| PROBLEM |
No line before the one holding "Image resolution: width=1456" is wanted; restate word for word that line and all lines after it to the end of the entries, excluding pictures.

| PROVIDED DATA |

==================================================

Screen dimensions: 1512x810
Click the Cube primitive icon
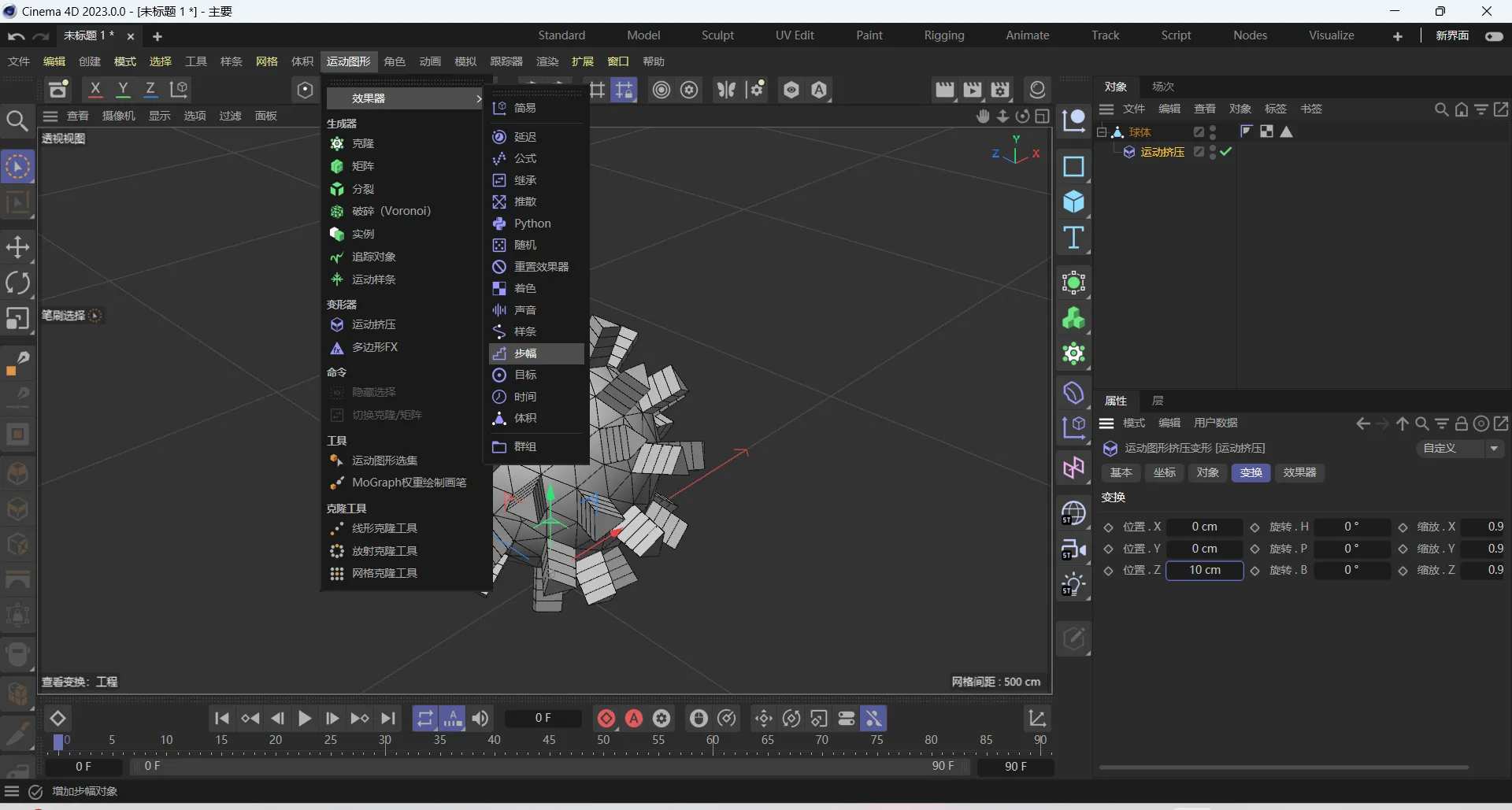(x=1073, y=202)
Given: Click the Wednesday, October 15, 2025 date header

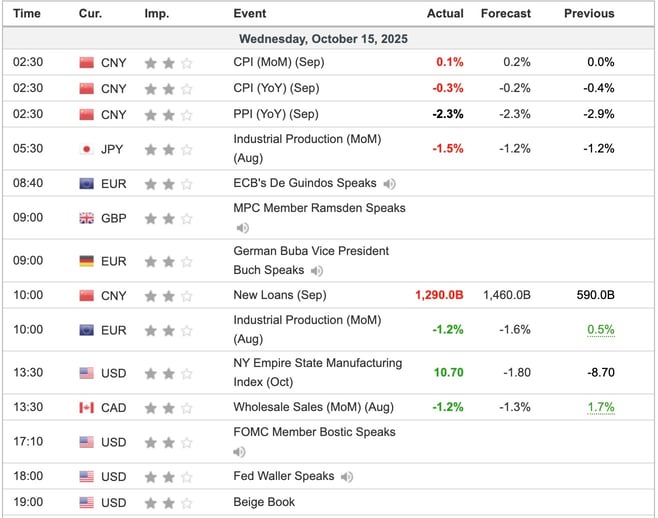Looking at the screenshot, I should 323,38.
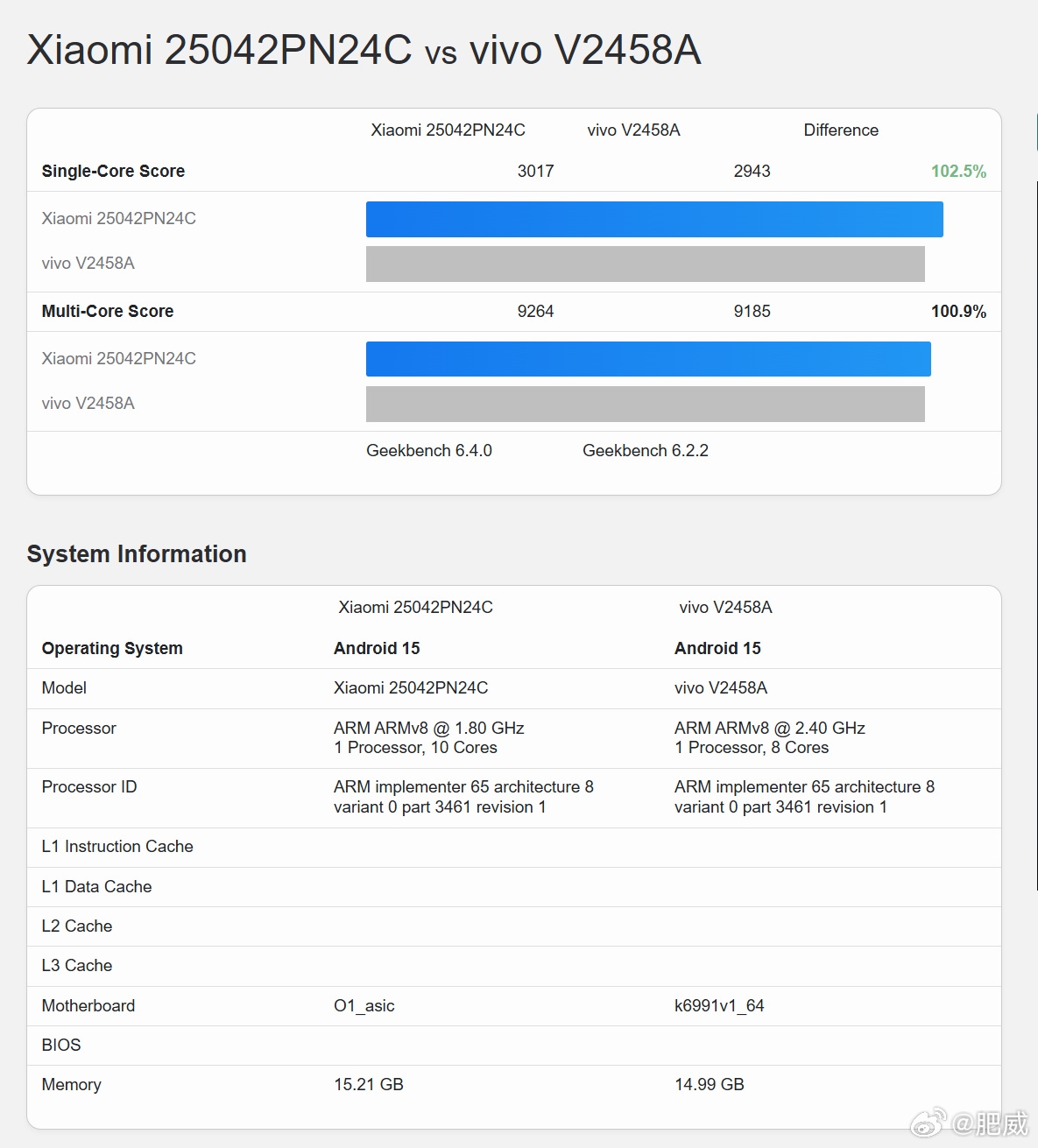The height and width of the screenshot is (1148, 1038).
Task: Click the @肥威 watermark text
Action: tap(991, 1123)
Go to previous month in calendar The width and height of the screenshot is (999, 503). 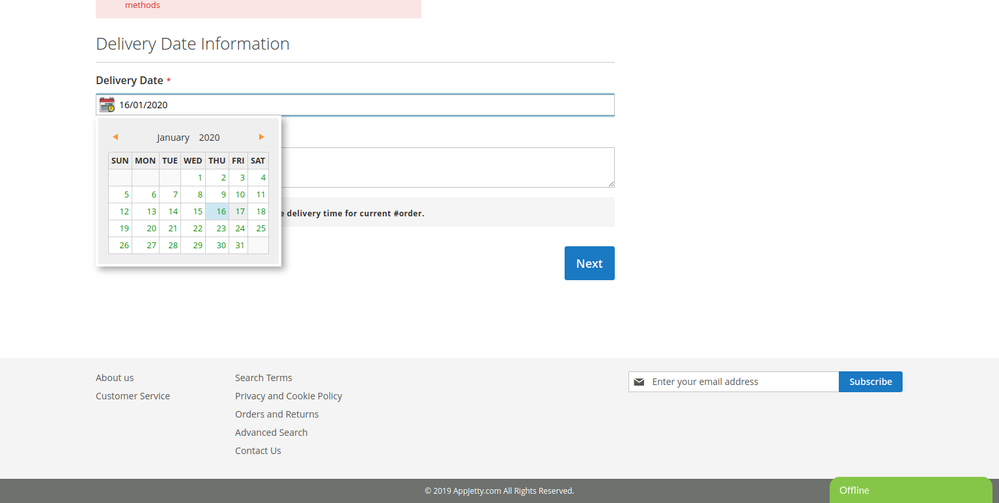(x=115, y=137)
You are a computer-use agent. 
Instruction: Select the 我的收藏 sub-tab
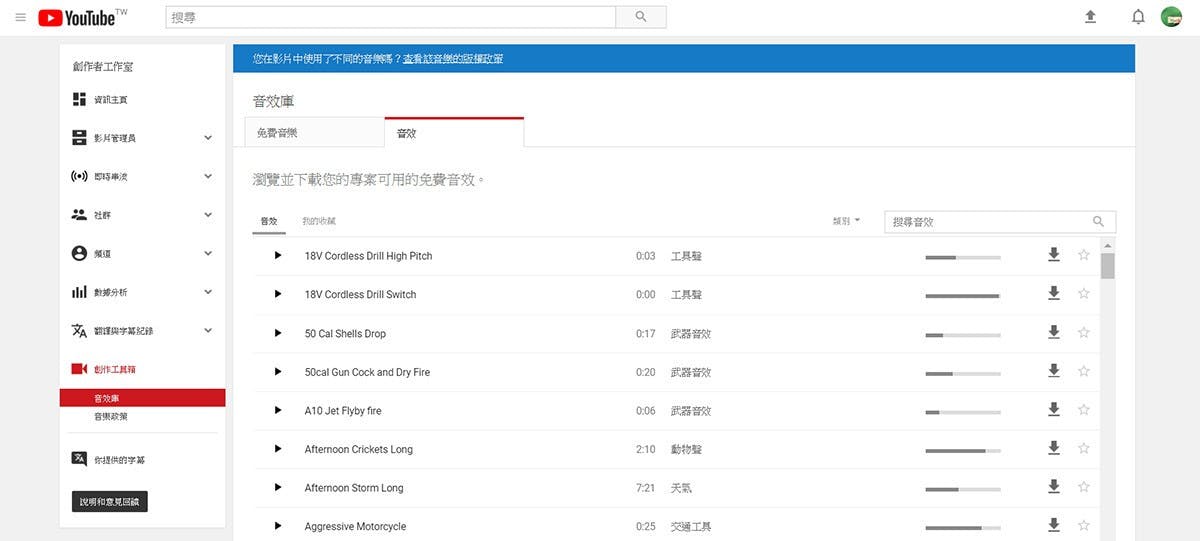tap(319, 221)
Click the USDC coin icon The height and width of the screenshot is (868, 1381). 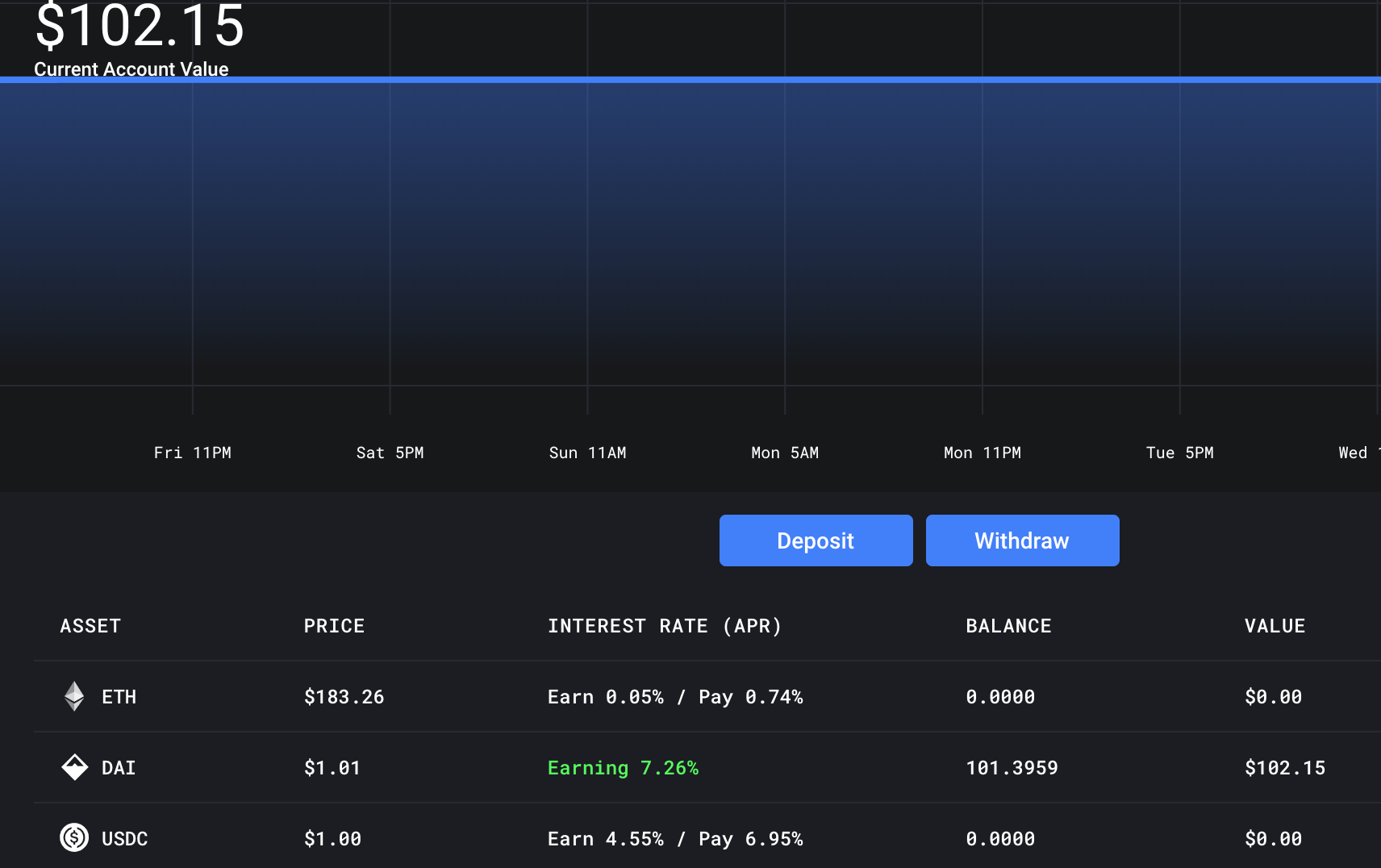coord(74,837)
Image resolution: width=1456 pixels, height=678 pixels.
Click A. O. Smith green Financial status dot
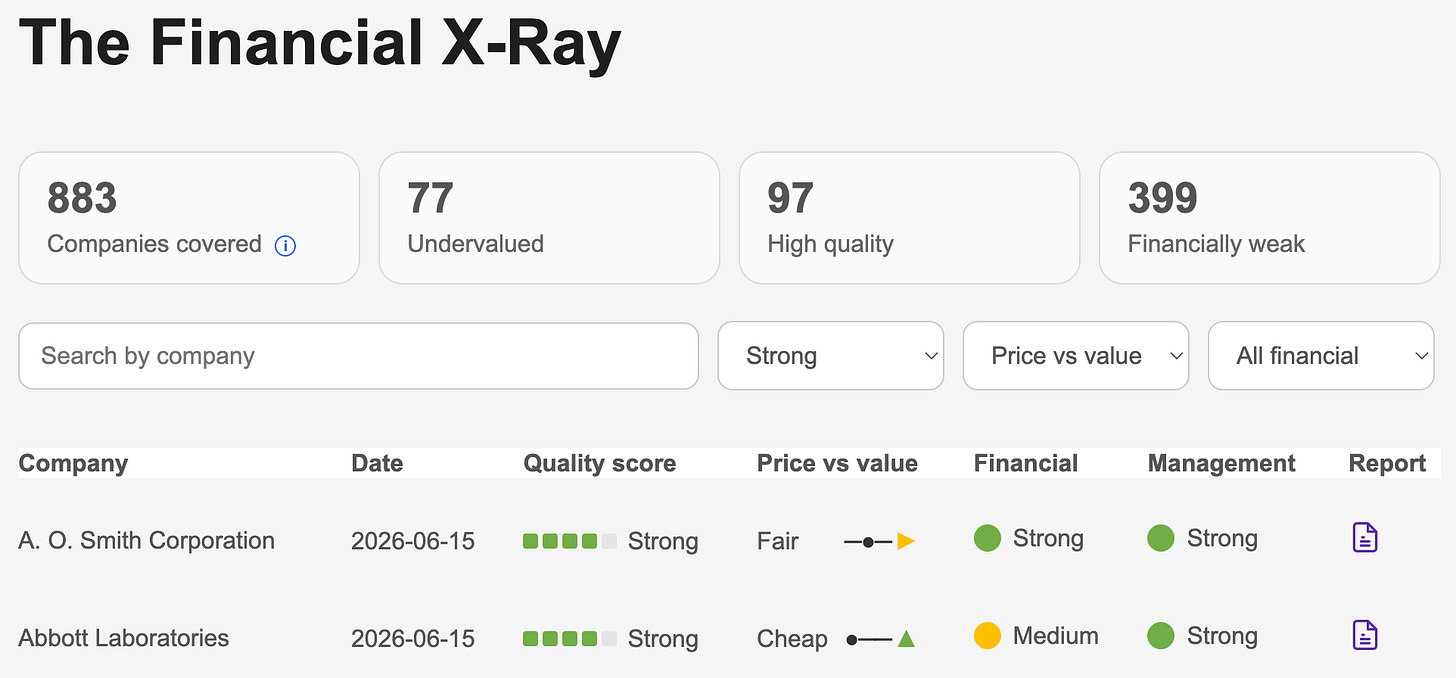[x=987, y=538]
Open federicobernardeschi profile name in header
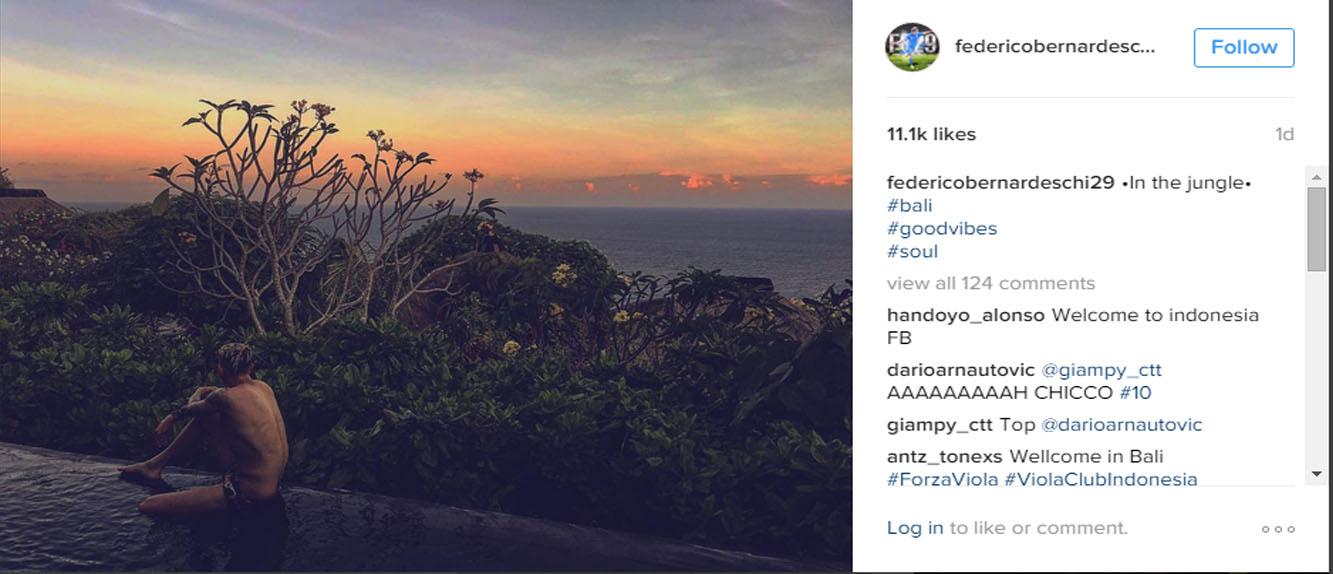This screenshot has height=574, width=1333. 1055,47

==================================================

| EXERCISE RESPONSE |
Image resolution: width=1456 pixels, height=678 pixels.
Click A. O. Smith green Financial status dot
[x=987, y=538]
Open federicobernardeschi profile name in header
This screenshot has height=574, width=1333. 1055,47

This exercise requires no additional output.